The problem with this research is that the analysis is biased and so the researchers are missing the point revealed by the data and drawing false conclusions.
Here’s what they should conclude: Synthetic Vitamin E (dl-alpha tocopherol) by itself creates an imbalance that increases the risk of prostate cancer by 17% over placebo. The study clearly shows that adding one single synergistic mineral (selenium) to Vitamin E reduces that risk by 12%.
What the researchers fail to recognize, because they received little or no training in nutrition in medical school is that Vitamin E is really 8 different molecules with synergistic activities . All 8 together work better than any one isolated by itself. This research shows that treating Vitamin E like a drug and synthesizing and giving just one component causes side-effects.

Vitamin E Supplements

Supplements of Vitamin E typically provide only alpha-tocopherol, although “mixed” products containing other tocopherols and even tocotrienols are available. Naturally occurring alpha-tocopherol exists in one stereoisomeric form. A given amount of synthetic alpha-tocopherol (listed on labels as “DL” or “dl”) is therefore only half as active as the same amount (by weight in mg) of the natural form (labeled as “D” or “d”). People need approximately 50% more IU of synthetic alpha tocopherol from dietary supplements and fortified foods to obtain the same amount of the nutrient as from the natural form.
The SELECT Vitamin E study also failed to include a host of other synergistic components that should be included with Vitamin E, such as alpha-lipoic acid. Vitamin E and alpha-lipoic acid are potent nutritional antioxidants, and when used together, their antioxidant capabilities are improved as alpha-lipoic acid recycles vitamin E. (Clin Appl Thromb Hemost. 2006 Apr;12(2):169-73)

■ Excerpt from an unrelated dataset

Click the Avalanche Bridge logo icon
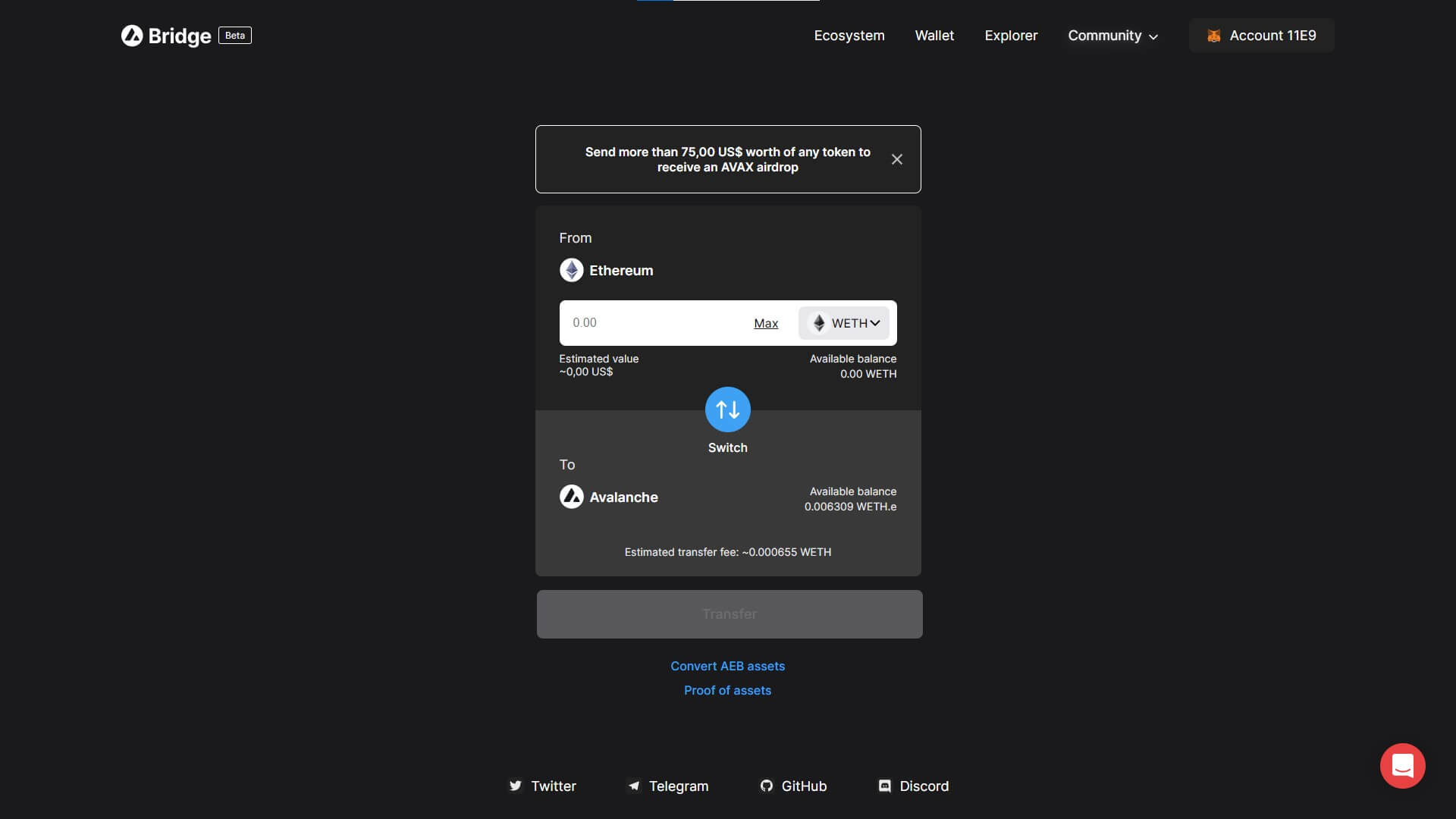This screenshot has width=1456, height=819. [132, 36]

Cancer Preventive Effects of Vitamin E

Vitamin E is well known as an antioxidant, with 8 natural isoforms, such as α-, β-, γ- and δ-tocopherols and α-, β-, γ- and δ-tocotrienols. It has been suggested that both tocopherols and tocotrienols have anti-tumor effects due to the antioxidant effect. The results of several studies have indicated that the tocotrienols may have a stronger bioactivity than the tocopherols.
Both types have shown antiproliferative, proapoptotic and cyclooxygenase-2- inhibiting effects in in vitro studies. Several animal studies have demonstrated that vitamin E has cancer-preventing effects. However, clinical trials have not shown similar results for the cancer prevention effect of tocopherol.
Vitamin E, especially tocotrienols, seems to be a potent agent for cancer prevention, however no large-scale clinical trial on the cancer prevention effect of tocotrienols has been conducted yet. (Curr Pharm Biotechnol. 2011 Apr 5. [Epub ahead of print])

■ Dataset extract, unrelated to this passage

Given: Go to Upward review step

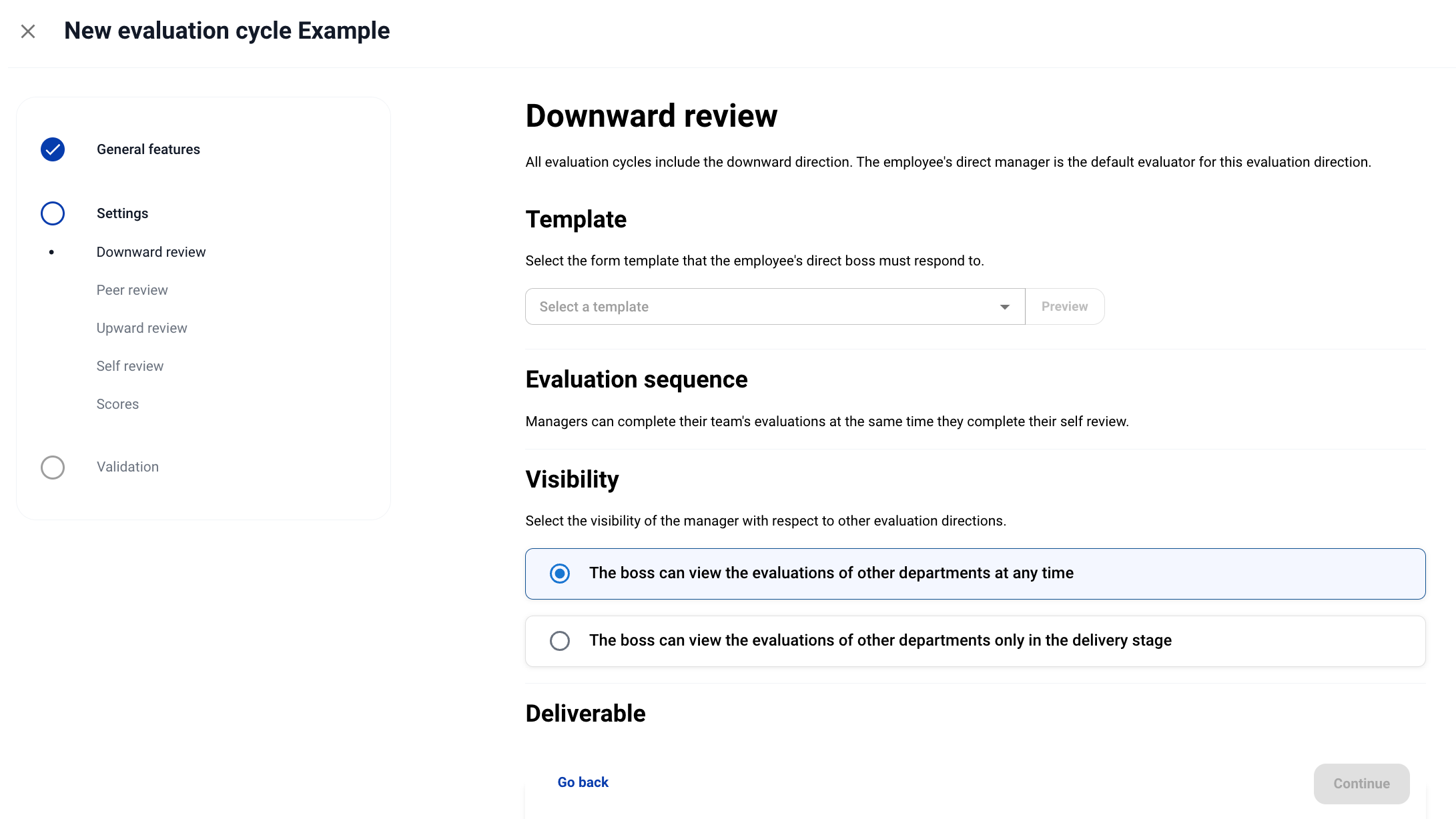Looking at the screenshot, I should pos(141,328).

Bias and Vested Interests Prevents Credible Research

The San Antonio-based Southwest Oncology Group, which is a consortium of more than 400 medical groups, is coordinating the National Cancer Institute-funded SELECT study.
Dr. Joseph W. Basler, associate professor of surgery at the University of Texas Health Science Center, and the principal investigator for some 500 San Antonio men who took part in the study, said “You’d like to be able to prevent cancer from developing, as opposed to treating it after it occurs. If we could do that, we would put ourselves out of business, but it would be better for the patient.”

Conflict of Interest

You will not see this in media coverage of the biased Vitamin E study, or at the JAMA website, of course, but if you read the entire paper, and get to the very last page (1556), you’ll find the “Conflict of Interest” section. Here you will discover that a number of the study authors have received money from pharmaceutical companies, including Merck, Pfizer, Sanofi-Aventis, AstraZeneca, Abbott, GlaxoSmithKline, Janssen, Amgen, Firmagon, and Novartis. In terms of cash, these are some of the largest corporations on the planet.
Andrew W. Saul:  says, “Well how about that,” said Andrew Saul, Editor, Orthomolecular Medicine News Service, another “vitamins are dangerous” article, in one of the most popular medical journals, with lots of media hype . . . and the pharmaceutical industry’s fingerprints all over it.